→ Set problem
Render the data from the start through the line containing "Click the last" as a two-column CSV with the columns instruction and answer, one row per entry. Place each field in quotation marks and replace any line breaks with spaces.

→ Working data

* BEGIN *

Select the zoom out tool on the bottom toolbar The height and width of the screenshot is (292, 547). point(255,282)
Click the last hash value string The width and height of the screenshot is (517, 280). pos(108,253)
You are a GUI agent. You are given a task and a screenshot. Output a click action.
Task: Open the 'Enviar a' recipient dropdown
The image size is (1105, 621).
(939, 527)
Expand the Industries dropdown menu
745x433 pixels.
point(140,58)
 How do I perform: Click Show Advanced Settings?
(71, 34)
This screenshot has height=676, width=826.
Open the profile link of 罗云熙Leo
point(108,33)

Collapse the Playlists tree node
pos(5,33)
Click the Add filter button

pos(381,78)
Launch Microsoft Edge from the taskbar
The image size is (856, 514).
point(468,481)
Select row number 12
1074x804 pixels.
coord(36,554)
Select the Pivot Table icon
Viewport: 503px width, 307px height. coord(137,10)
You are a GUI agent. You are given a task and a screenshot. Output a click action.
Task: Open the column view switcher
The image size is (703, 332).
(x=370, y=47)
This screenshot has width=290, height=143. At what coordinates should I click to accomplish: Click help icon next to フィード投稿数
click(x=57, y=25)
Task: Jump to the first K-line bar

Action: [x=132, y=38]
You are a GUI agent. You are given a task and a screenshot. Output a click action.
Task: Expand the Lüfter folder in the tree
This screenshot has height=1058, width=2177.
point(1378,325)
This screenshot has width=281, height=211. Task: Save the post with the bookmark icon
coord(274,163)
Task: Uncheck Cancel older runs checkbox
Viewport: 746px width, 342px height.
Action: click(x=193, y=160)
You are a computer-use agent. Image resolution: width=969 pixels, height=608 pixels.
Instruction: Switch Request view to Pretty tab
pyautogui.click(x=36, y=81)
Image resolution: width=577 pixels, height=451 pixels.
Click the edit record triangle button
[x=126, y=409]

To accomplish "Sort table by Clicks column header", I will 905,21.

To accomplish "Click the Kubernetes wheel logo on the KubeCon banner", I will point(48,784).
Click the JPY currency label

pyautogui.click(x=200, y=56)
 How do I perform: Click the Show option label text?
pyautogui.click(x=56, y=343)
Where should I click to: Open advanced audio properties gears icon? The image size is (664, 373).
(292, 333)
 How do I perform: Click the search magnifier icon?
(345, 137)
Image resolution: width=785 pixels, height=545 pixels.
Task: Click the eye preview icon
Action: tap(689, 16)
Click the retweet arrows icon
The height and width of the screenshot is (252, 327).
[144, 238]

* END *

→ Task solution
instruction,answer
"Select the zoom out tool on the bottom toolbar The height and width of the screenshot is (292, 547).","point(255,282)"
"Click the last hash value string The width and height of the screenshot is (517, 280).","pos(108,253)"